Opinión Mónica Juárez 16/09/2025

Septiembre

Septiembre avanza y con él un escenario político que se va reconfigurando día a día. Lo que se palpa en las calles y en las urnas es que el oficialismo ya no tiene aquel blindaje con el que arrancó su gestión. El malestar es real y cada vez más visible: se expresa en el voto, en la desconfianza, en la distancia de sectores que hace poco estaban dispuestos a darle crédito.

Los datos venían marcando la tendencia. El índice de confianza en el gobierno cayó con fuerza, sobre todo entre los jóvenes y en los sectores populares, que en teoría eran la base más firme. Esa caída no es solo un número: es un termómetro social que muestra cómo la expectativa se transforma en desencanto. Y a esa desconfianza se sumó un hecho político clave: los tres vetos presidenciales.

Lejos de ser interpretados como gestos de autoridad, los vetos se leyeron como un golpe de puño en la mesa frente a una sociedad que pedía diálogo. Para muchos ciudadanos fueron la confirmación de que el gobierno no escucha, que no tiende puentes y que prefiere imponer antes que negociar. En un contexto de inflación, recesión y bronca acumulada, esa señal tuvo un efecto profundo: reforzó la idea de un poder aislado, desconectado de la vida cotidiana. Y la ciudadanía, que no es ingenua, tomó nota.

En los barrios, donde antes el discurso disruptivo despertaba entusiasmo, ahora se respira rechazo. La motosierra, que en un principio era vista como símbolo de cambio, hoy genera temor y cansancio. Los casos de coimas, las respuestas frías frente a jubilados y pacientes, y la falta de empatía hacia los sectores vulnerables pesaron más que cualquier relato de ajuste necesario. Lo que empezó como un fenómeno distinto, terminó pareciéndose demasiado a lo de siempre.

A este cuadro se le suma otro dato decisivo: los gobernadores han empezado a tomar distancia. Esa falta de apoyo provincial deja al gobierno encapsulado en un esquema centralista, sin anclaje en los territorios. Y cuando los mandatarios provinciales no acompañan, el mensaje es contundente: el poder ya no se articula de manera federal, y sin gobernadores, no hay Congreso que garantice gobernabilidad. La soledad política se multiplica.

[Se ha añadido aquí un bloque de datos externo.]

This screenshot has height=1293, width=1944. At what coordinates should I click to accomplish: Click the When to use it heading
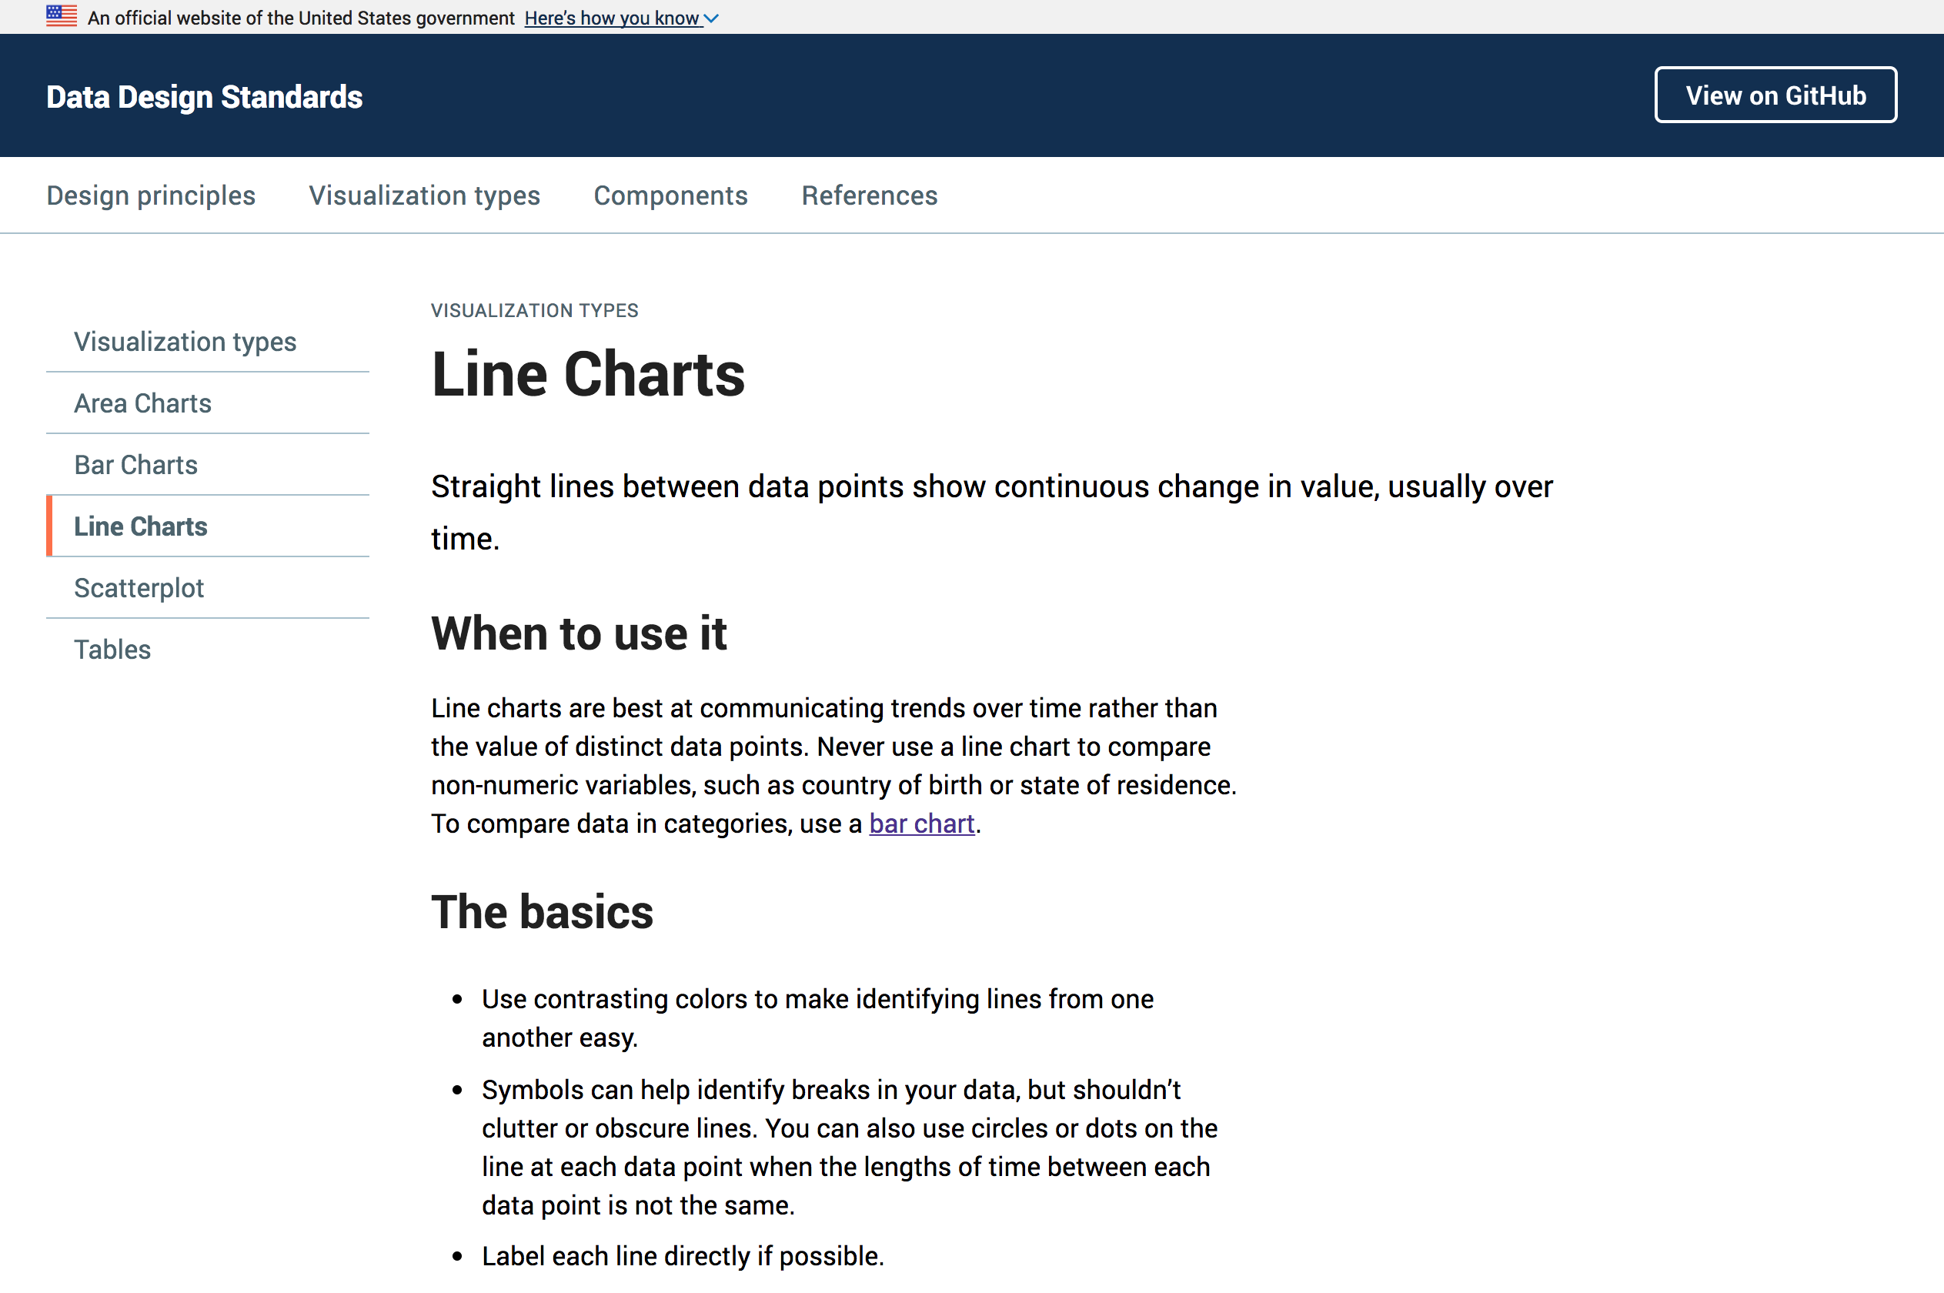click(x=579, y=633)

Y pese a este escenario, el presidente tomó una decisión clara: no cambiar el rumbo. Tras las elecciones, eligió profundizar su estilo y su estrategia en lugar de moderar. Esa postura, para algunos, refleja coherencia; pero para muchos otros, es señal de rigidez e incapacidad de leer el nuevo humor social. No dar un giro, no corregir, es una apuesta política fuerte que lo coloca en un camino de todo o nada.

Así, el oficialismo queda en un callejón complejo. Porque la política no se sostiene solo con discursos ni con redes sociales; se sostiene con acuerdos, con consensos, con respaldo en el territorio. Y en este momento, la suma de vetos, la falta de empatía y el quiebre con los gobernadores refuerza la sensación de que el gobierno se está aislando cada vez más.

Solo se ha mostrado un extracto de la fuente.